Lo que los inversionistas y fondeadores revisan
Si tu Sofom se fondea con líneas de crédito bancarias, emisiones bursátiles o inversionistas privados, hay indicadores que no son negociables:
- Pérdida esperada: combinación de probabilidad de incumplimiento (PD), severidad de la pérdida (LGD) y exposición al incumplimiento (EAD). La CNBV tiene metodologías específicas, pero los inversionistas muchas veces traen sus propios modelos
- Write-off rate: qué porcentaje de la cartera total mandas a quebranto cada año. Arriba del 5% en consumo ya levanta cejas
- Recovery rate post write-off: de lo que ya diste por perdido, ¿cuánto logras recuperar vía despachos o venta de cartera? Un 8-15% es típico en México para cartera de consumo
- Concentración: ¿cuánto de tu cartera depende de un solo segmento, región o producto? La diversificación importa para el riesgo
Cómo pasar de medir a decidir
Tener 15 indicadores en un dashboard bien diseñado no sirve de nada si no tomas decisiones con ellos. Aquí va un framework sencillo:
- Si el roll rate de B1 a B2 sube: refuerza gestión preventiva, aumenta contactación en los primeros 15 días de atraso
- Si la cure rate en B2-B3 baja: revisa calidad de las negociaciones, capacita a los agentes de esos buckets, evalúa ofrecer reestructuras más agresivas
- Si el vintage de las últimas 3 cosechas se deteriora: revisa tus políticas de originación, no tu cobranza — el problema está antes
- Si el CEI cae pero el IMOR se mantiene: estás originando más rápido de lo que cobras — la cartera nueva sana te está escondiendo el problema
- Si el ICOR baja del 85%: necesitas provisionar más. No hay alternativa contable que resuelva eso
La tecnología detrás de los indicadores
Calcular roll rates y vintage analysis con 40,000 cuentas en Excel es una tortura. Se puede, pero un analista se tarda dos días y es propenso a errores. Un buen sistema de gestión de cartera lo calcula automáticamente.

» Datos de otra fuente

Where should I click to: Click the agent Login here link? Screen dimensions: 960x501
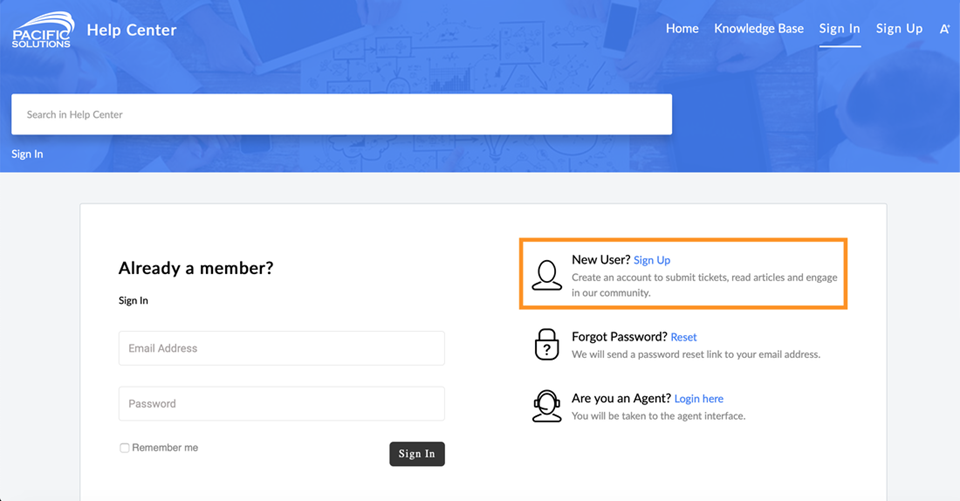click(699, 399)
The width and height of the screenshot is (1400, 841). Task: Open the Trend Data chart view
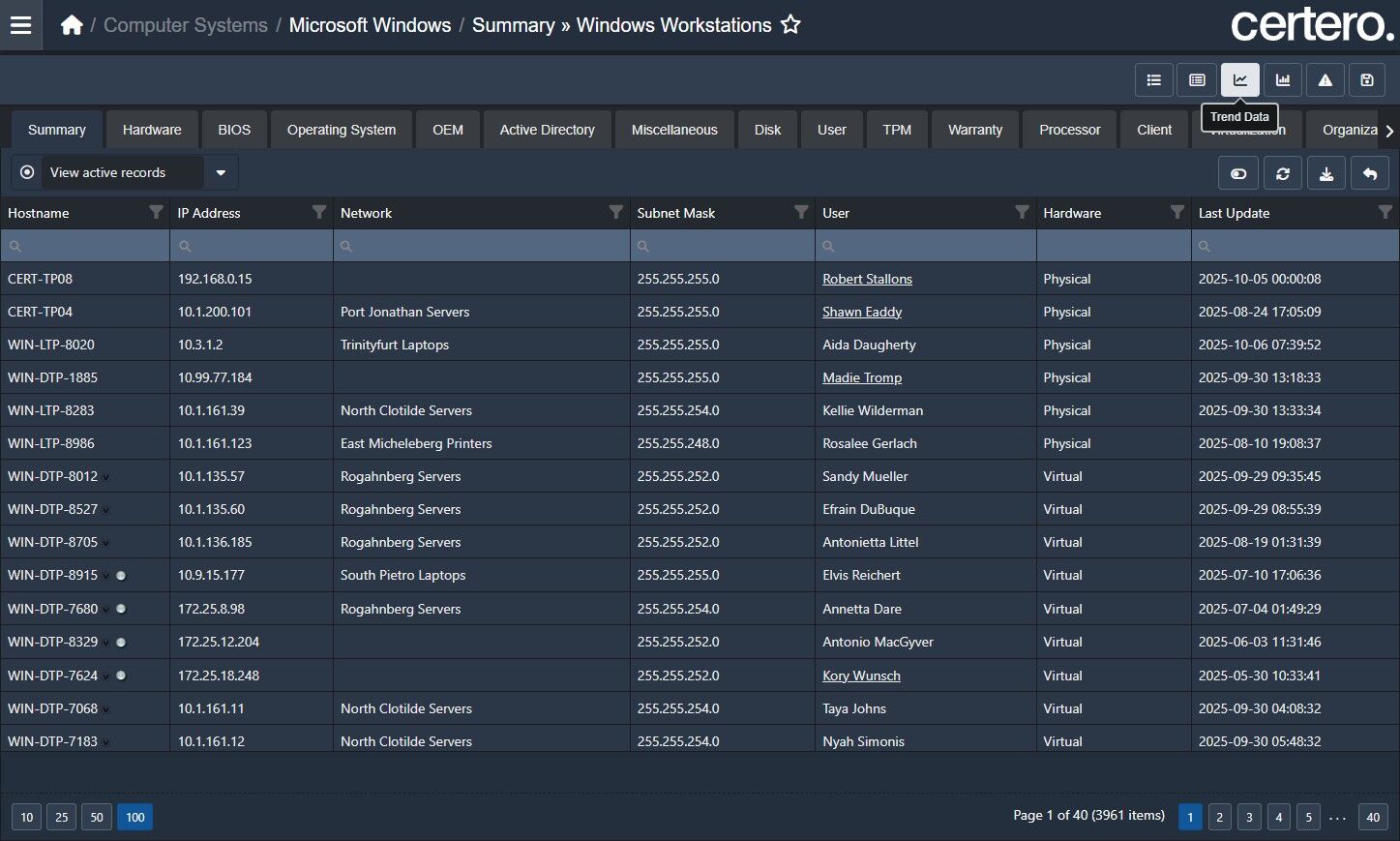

Algo que está cambiando es la granularidad de los datos disponibles. Cuando tus gestiones las hacen personas, registras lo mínimo: fecha de llamada, resultado (contestó/no contestó), y una nota breve. Cuando parte de tu gestión la hace un agente de IA — como los de Agentica — registras todo: la transcripción completa, el perfil del deudor, su disposición al pago, las razones que dio, si mencionó cambio de empleo o problemas de salud. Eso te permite crear indicadores mucho más ricos: cure rate por tipo de objeción, recovery probability por perfil de deudor, canal óptimo por segmento.
Los números no son el fin — son el principio. Te dicen dónde poner atención, dónde invertir recursos y cuándo cambiar de estrategia. Una financiera que domina sus indicadores no solo cobra mejor; origina mejor, provisiona mejor y duerme mejor.